ARA President and Chief Executive Officer Daren Coppock presented the award to Mr. West during the association's Annual Conference on Wednesday, December 4.
The award is ARA's highest individual honor, designed to recognize career-spanning achievements in and contributions to the agricultural retail industry. It was named after Jack Eberspacher, who served as ARA president and chief executive officer from 2001 until his death in 2009. Past recipients include Jim Thrift, former vice president of regulatory affairs and corporate relations for ARA; Bill Griffith, founder of AgriCenter; and Al McQuinn, founder, former chairman and chief executive officer of Ag-Chem Equipment Co.
"Jack was dedicated to ARA and the success of this industry," West said. "I'm proud to be recognized with an award named in his honor."
West, who recently retired from a 30-year career with TFI, was honored for his leadership and support on fertilizer issues and his efforts in building a strong collaborative relationship with ARA.
"I've enjoyed a great career," he said in comments to the general session during the ARA Annual Conference. "The last few years have been challenging, but a great time to be involved in agriculture."
Most recently TFI and ARA have worked collaboratively on a joint proposal to create ResponsibleAg, an industry-led effort to improve safety and regulatory compliance surrounding chemical storage.
"Ford exemplifies the characteristics ARA is seeking to recognize with the Jack Eberspacher Lifetime Achievement award," said Coppock. "His steady hand in the industry's response to the tragedy at the West Fertilizer plant in West, Texas, epitomized his leadership and commitment to this industry.

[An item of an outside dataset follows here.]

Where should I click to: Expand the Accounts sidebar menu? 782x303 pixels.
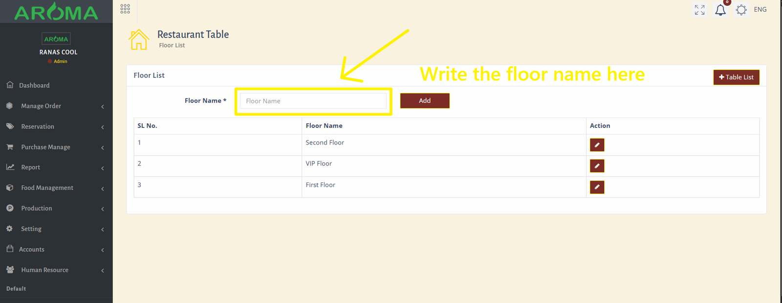[32, 249]
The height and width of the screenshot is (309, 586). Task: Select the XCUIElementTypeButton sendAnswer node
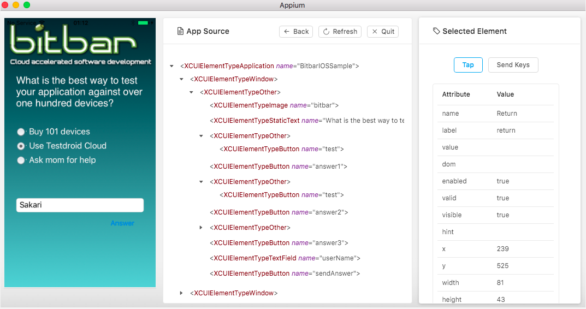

His lifetime of contributions to the fertilizer industry and agricultural retail sector make him a deserving recipient of this award."
West directed TFI's response to the West Fertilizer accident, which was both sympathetic to a community devastated by a tragic accident and blunt with industry leaders.
"He sure didn't sugarcoat things in talking to FFAA leaders up in Washington, D.C., for Capitol Hill visits in May," said Mary Hartney, president of the Florida Fertilizer & Agrichemical Association (FFAA) upon West's retirement. "He said: 'If you can't afford to be safe and in complete regulatory compliance, you don't need to be in business.'"
"Sometimes we think of ourselves as competitors," West said about the relationship between retailers and the fertilizer suppliers. "But we are all in this together. Our work together means greater efficiencies for you and for our industry."